[Source material]:
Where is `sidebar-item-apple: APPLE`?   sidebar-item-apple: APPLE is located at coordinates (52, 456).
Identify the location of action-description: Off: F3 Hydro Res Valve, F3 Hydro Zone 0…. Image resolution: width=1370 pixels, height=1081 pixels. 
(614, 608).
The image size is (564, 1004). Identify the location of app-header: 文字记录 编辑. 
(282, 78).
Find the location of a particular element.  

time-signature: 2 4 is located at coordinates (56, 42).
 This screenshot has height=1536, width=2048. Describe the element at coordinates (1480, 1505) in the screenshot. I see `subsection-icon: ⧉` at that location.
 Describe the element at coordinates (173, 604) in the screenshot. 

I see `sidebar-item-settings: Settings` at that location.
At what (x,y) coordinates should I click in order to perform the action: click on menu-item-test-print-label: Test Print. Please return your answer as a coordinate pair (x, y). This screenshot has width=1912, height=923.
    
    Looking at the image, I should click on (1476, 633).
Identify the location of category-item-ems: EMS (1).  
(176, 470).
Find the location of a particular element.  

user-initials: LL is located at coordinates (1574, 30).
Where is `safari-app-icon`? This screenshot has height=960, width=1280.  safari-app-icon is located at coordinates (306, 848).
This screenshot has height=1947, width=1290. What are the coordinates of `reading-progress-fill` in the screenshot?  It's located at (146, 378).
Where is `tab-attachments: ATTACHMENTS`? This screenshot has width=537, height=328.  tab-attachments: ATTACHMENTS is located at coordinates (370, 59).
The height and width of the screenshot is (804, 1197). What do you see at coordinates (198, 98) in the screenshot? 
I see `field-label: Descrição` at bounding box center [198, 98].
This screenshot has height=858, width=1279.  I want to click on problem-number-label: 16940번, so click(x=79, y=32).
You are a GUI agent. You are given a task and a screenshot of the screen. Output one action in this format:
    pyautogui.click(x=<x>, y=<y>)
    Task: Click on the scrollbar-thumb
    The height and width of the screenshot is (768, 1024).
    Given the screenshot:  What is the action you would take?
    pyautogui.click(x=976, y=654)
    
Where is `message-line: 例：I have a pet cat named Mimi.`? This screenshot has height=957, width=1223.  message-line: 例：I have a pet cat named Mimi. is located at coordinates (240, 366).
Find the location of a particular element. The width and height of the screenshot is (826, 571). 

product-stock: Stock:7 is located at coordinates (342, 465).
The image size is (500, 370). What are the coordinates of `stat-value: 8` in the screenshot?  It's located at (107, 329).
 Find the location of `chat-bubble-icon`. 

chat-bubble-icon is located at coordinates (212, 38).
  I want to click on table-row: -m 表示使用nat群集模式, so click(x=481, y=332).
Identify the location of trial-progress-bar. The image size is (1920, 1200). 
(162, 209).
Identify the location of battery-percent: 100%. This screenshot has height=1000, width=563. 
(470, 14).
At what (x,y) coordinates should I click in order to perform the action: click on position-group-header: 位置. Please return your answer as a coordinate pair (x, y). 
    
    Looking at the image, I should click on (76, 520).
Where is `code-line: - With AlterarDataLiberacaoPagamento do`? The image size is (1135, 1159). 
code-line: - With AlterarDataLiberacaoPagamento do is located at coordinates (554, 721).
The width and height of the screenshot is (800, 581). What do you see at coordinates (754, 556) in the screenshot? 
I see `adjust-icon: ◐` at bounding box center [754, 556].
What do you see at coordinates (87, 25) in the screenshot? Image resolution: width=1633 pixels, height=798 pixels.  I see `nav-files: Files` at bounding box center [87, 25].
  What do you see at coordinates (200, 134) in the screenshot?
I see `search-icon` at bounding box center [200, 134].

[Aim of the exercise]:
Rewrite the listing above, swapping each occurrence of "Identify the location of" for "Give the position of" and leaving every other line and word unchanged.

[Solution to the exercise]:
Where is `sidebar-item-apple: APPLE`?   sidebar-item-apple: APPLE is located at coordinates (52, 456).
Give the position of action-description: Off: F3 Hydro Res Valve, F3 Hydro Zone 0…. Image resolution: width=1370 pixels, height=1081 pixels. 
(614, 608).
The image size is (564, 1004). Give the position of app-header: 文字记录 编辑. 
(282, 78).
Find the location of a particular element.  

time-signature: 2 4 is located at coordinates (56, 42).
 This screenshot has height=1536, width=2048. Describe the element at coordinates (1480, 1505) in the screenshot. I see `subsection-icon: ⧉` at that location.
 Describe the element at coordinates (173, 604) in the screenshot. 

I see `sidebar-item-settings: Settings` at that location.
At what (x,y) coordinates should I click in order to perform the action: click on menu-item-test-print-label: Test Print. Please return your answer as a coordinate pair (x, y). This screenshot has width=1912, height=923.
    
    Looking at the image, I should click on (1476, 633).
Give the position of category-item-ems: EMS (1).  
(176, 470).
Find the location of a particular element.  

user-initials: LL is located at coordinates (1574, 30).
Where is `safari-app-icon`? This screenshot has height=960, width=1280.  safari-app-icon is located at coordinates (306, 848).
This screenshot has height=1947, width=1290. What are the coordinates of `reading-progress-fill` in the screenshot?  It's located at (146, 378).
Where is `tab-attachments: ATTACHMENTS`? This screenshot has width=537, height=328.  tab-attachments: ATTACHMENTS is located at coordinates (370, 59).
The height and width of the screenshot is (804, 1197). What do you see at coordinates (198, 98) in the screenshot? 
I see `field-label: Descrição` at bounding box center [198, 98].
This screenshot has height=858, width=1279.  I want to click on problem-number-label: 16940번, so click(x=79, y=32).
You are a GUI agent. You are given a task and a screenshot of the screen. Output one action in this format:
    pyautogui.click(x=<x>, y=<y>)
    Task: Click on the scrollbar-thumb
    The height and width of the screenshot is (768, 1024).
    Given the screenshot:  What is the action you would take?
    pyautogui.click(x=976, y=654)
    
Where is `message-line: 例：I have a pet cat named Mimi.`? This screenshot has height=957, width=1223.  message-line: 例：I have a pet cat named Mimi. is located at coordinates (240, 366).
Find the location of a particular element. The width and height of the screenshot is (826, 571). 

product-stock: Stock:7 is located at coordinates (342, 465).
The image size is (500, 370). What are the coordinates of `stat-value: 8` in the screenshot?  It's located at (107, 329).
 Find the location of `chat-bubble-icon`. 

chat-bubble-icon is located at coordinates (212, 38).
  I want to click on table-row: -m 表示使用nat群集模式, so click(x=481, y=332).
Give the position of trial-progress-bar. The image size is (1920, 1200). 
(162, 209).
Give the position of battery-percent: 100%. This screenshot has height=1000, width=563. 
(470, 14).
At what (x,y) coordinates should I click in order to perform the action: click on position-group-header: 位置. Please return your answer as a coordinate pair (x, y). 
    
    Looking at the image, I should click on (76, 520).
Where is `code-line: - With AlterarDataLiberacaoPagamento do`? The image size is (1135, 1159). 
code-line: - With AlterarDataLiberacaoPagamento do is located at coordinates (554, 721).
The width and height of the screenshot is (800, 581). What do you see at coordinates (754, 556) in the screenshot? 
I see `adjust-icon: ◐` at bounding box center [754, 556].
What do you see at coordinates (87, 25) in the screenshot? Image resolution: width=1633 pixels, height=798 pixels.  I see `nav-files: Files` at bounding box center [87, 25].
  What do you see at coordinates (200, 134) in the screenshot?
I see `search-icon` at bounding box center [200, 134].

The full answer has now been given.